* Text block *

By Leonard O Goenaga
Most of us (if not all) have sat through those wonderful films with the good-guy and the bad, and have watched as our hero single handedly saved the day (Star Wars anyone?). It’s probably the most cliché scenario in all of film: The Good Vs the Bad, and the actions of one man having single-handedly tilted the balance in favor of good.
Yet where exactly does this heroic concept come from? There’s many ways to argue it, but what exactly is it that appeals to us about good conquering? Why do we rejoice in the defeat of evil? What is evil? What I’m getting at is what is it about this hero ‘saving’ others that offers a profound insight into the our own human nature?
In various films we find something I call the messianic complex. In order to touch upon this, we must first define what makes up a messiah and savior...
“A Leader or Savior of a particular group or cause”
“The promised deliver of the Jewish nation prophesized in the Hebrew Bible”
“a person who saves, rescues or delivers.”
What exactly makes someone a Messiah? By our first definition, a Messiah could be as equally evil as good; after all Hitler was the Messiah of Nazi Germany, yet Hitler is probably the last person you’d think of when I’d say Messiah. But why is it that the ‘good’ messiah’s appeal to us? Why is it we share this universal concept of Evil, and desire a Messiah to play a role in what we appear to share as universal goodness?
That’s are all wonderful questions, but we won’t be finding answers in philosophical discussions about the nature of man, the concept of evil, and the question of goodness. Rather, we will look at the power of film as a medium and expression of ideas to draw idea’s on what makes a Messiah, and what this can tell us about our own human condition.
We have defined Messiah, so now let us define the human condition. I enjoy fragments of how Wikipedia puts it:
“The term is also used in a metaphysical sense, to describe the joy, terror and other feelings or emotions associated with being and existence.
What is the meaning of existence? Why was I born? Why am I here? Where will I go when I die? The human struggle to find answers to these questions — and the very fact that we can conceive them and ask them — is what defines the human condition in this sense of the term.”

* Dataset content *

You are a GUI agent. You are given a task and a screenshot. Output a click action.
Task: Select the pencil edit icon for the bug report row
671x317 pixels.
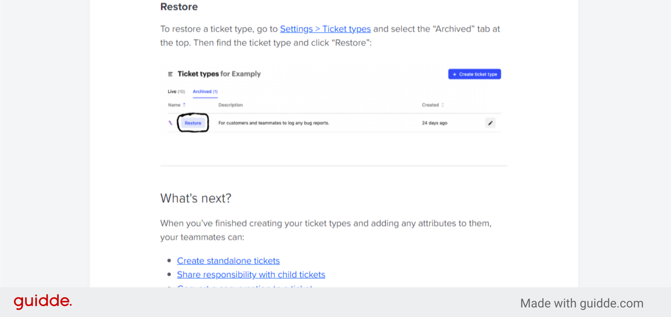coord(490,123)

* Instructions *
- 1) Repeat the part of the essay on the messianic complex in film between "What exactly makes" and "as universal goodness?", inclusive.
- 2) Translate this sentence from the essay on the messianic complex in film into Spanish: "In various films we find something I call the messianic complex."
- 3) Answer these questions from the essay on the messianic complex in film:
(a) Which film does the author mention in parentheses as an example of a hero saving the day?
(b) Who is named as the Messiah of Nazi Germany?
(c) Which source does the author draw on to define the human condition?

* Task solutions *
- 1)
What exactly makes someone a Messiah? By our first definition, a Messiah could be as equally evil as good; after all Hitler was the Messiah of Nazi Germany, yet Hitler is probably the last person you’d think of when I’d say Messiah. But why is it that the ‘good’ messiah’s appeal to us? Why is it we share this universal concept of Evil, and desire a Messiah to play a role in what we appear to share as universal goodness?

- 2) En varias películas encontramos algo que yo llamo el complejo mesiánico.

- 3)
(a) Star Wars
(b) Hitler
(c) Wikipedia